Last year, the legislature passed two important oyster bills—one to permanently protect the state's five oyster restoration sanctuaries and another that would have created a consensus-based process to recommend a new oyster fishery management plan. Both were vetoed by Gov. Larry Hogan. Legislators overrode the governor's veto of the sanctuary bill but were not able to override the veto of the fishery management plan bill before the session concluded.

This year, we urged legislators to override the fishery management plan veto—and they did. This law creates a process led by professional facilitators that will bring together watermen, seafood sellers, scientists, and environmental advocates to recommend changes to oyster management to ensure the oyster population is sustainable. Historically we've seen that minor changes to the oyster fishery regulations made by the state's Department of Natural Resources have failed to stop the systemic decline of the population. This consensus-based approach will ideally create buy-in from the diverse groups in the debate as well as ensure oysters are protected for their ecological value to the Chesapeake Bay.

Following the General Assembly’s veto override, CBF successfully advocated for emergency legislation to correct the delay caused by the Governor’s veto and to make sure that the work of the stakeholder group, the Oyster Advisory Commission continues on track and in an open and transparent fashion.
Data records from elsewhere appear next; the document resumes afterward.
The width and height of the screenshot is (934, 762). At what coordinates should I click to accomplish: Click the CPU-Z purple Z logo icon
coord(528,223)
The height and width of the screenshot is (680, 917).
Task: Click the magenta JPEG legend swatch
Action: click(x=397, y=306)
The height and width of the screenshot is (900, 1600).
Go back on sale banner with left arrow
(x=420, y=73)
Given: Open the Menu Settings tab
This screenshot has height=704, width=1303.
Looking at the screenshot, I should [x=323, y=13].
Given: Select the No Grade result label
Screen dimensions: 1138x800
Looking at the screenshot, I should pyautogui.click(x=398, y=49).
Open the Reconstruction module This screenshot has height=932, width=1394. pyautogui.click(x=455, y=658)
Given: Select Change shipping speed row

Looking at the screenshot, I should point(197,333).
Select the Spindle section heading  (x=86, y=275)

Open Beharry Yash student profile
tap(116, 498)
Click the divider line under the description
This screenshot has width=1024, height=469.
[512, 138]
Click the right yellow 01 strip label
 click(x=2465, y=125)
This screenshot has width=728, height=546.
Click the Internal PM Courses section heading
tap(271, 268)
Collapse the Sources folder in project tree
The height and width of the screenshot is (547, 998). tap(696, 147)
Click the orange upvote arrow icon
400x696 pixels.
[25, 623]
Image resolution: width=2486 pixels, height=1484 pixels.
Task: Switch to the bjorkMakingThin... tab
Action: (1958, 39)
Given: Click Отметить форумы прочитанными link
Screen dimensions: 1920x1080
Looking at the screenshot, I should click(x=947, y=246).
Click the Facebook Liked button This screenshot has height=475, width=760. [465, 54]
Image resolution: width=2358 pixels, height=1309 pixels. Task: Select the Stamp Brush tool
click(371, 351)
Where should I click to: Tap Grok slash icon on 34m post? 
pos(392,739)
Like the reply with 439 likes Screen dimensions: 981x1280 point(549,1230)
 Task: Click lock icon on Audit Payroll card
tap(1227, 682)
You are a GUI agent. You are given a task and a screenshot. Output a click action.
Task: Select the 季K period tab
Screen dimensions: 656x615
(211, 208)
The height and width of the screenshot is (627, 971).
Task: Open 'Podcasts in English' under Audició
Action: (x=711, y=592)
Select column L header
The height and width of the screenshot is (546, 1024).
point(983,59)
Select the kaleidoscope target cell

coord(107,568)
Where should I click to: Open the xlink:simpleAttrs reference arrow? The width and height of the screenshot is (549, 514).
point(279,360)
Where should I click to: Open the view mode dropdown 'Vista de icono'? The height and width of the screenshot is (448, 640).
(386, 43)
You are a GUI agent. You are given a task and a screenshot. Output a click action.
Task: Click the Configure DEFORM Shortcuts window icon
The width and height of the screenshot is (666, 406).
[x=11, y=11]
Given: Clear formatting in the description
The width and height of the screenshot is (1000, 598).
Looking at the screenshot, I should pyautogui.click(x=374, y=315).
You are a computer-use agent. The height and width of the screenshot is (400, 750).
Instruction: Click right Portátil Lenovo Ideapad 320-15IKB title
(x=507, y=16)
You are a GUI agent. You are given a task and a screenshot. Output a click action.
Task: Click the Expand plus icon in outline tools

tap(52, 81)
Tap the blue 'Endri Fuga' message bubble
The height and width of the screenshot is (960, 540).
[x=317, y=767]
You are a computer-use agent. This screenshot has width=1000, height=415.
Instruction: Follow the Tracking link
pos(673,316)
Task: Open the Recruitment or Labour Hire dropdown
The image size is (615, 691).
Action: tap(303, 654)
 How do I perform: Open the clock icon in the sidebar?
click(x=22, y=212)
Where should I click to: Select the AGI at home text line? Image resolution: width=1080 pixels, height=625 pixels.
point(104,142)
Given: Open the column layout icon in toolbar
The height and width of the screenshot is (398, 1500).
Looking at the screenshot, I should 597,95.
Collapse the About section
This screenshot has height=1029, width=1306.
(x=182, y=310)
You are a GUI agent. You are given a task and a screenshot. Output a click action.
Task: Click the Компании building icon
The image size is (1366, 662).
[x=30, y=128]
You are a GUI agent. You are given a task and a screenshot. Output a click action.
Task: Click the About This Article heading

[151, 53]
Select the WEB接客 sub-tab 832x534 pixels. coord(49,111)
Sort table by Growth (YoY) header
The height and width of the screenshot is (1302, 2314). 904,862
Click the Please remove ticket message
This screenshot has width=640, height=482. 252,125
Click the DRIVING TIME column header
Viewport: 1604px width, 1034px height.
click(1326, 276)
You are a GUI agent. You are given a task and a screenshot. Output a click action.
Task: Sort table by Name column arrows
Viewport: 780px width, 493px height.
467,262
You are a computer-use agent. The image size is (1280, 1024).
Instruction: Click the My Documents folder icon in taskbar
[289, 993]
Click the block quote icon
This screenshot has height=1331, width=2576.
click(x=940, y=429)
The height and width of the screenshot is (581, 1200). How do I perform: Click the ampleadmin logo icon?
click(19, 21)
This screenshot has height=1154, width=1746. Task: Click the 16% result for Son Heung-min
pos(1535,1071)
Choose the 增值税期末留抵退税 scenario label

This legislation, which required a supermajority vote by both Chambers was passed and will be in effect immediately upon enactment. Senator Sarah Elfreth and Delegate Jim Gilchrist were the lead sponsors of this legislation and their ability to distinguish this legislation from other oyster advocacy contributed to its success in both chambers.

Throughout the legislative Session, CBF opposed bad bills that would place oyster populations at risk, including legislation to loosen oyster poaching penalties and open oyster sanctuaries to harvest. Fortunately, both of these bills received unfavorable reports by their Committees and were withdrawn.

Other Priorities

Unfortunately, despite the overwhelming number of CBF members and supporters who stood up and raised their voices, the legislature was not able to address the elimination of CBF’s education funding contract. Gov. Larry Hogan eliminated the $440,000 contract in his budget, which had been used by CBF to take over 10,000 Maryland students and teachers to several sites throughout the Bay watershed for outdoor learning experiences each year. The funds helped lower costs and enable more students and teachers to participate in the outdoor education program. CBF has received state funding to educate Maryland students about the Bay ecosystem since 1979.

CBF also supported a number of environmental community priorities to ban the harmful pesticide chlorpyrifos, limit the distribution of single-use plastic bags, and remove trash incineration from the state's renewable portfolio standard. We are pleased that a four-year ban on chlorpyrifos was passed by both chambers in the waning hours of the session.

Other efforts largely remain unfinished as the General Assembly prematurely ended its regular session, an historic moment in reaction to global health concerns. CBF joins advocates in pushing for complete legislative solutions on each of these topics at the next opportunity for the legislature to convene.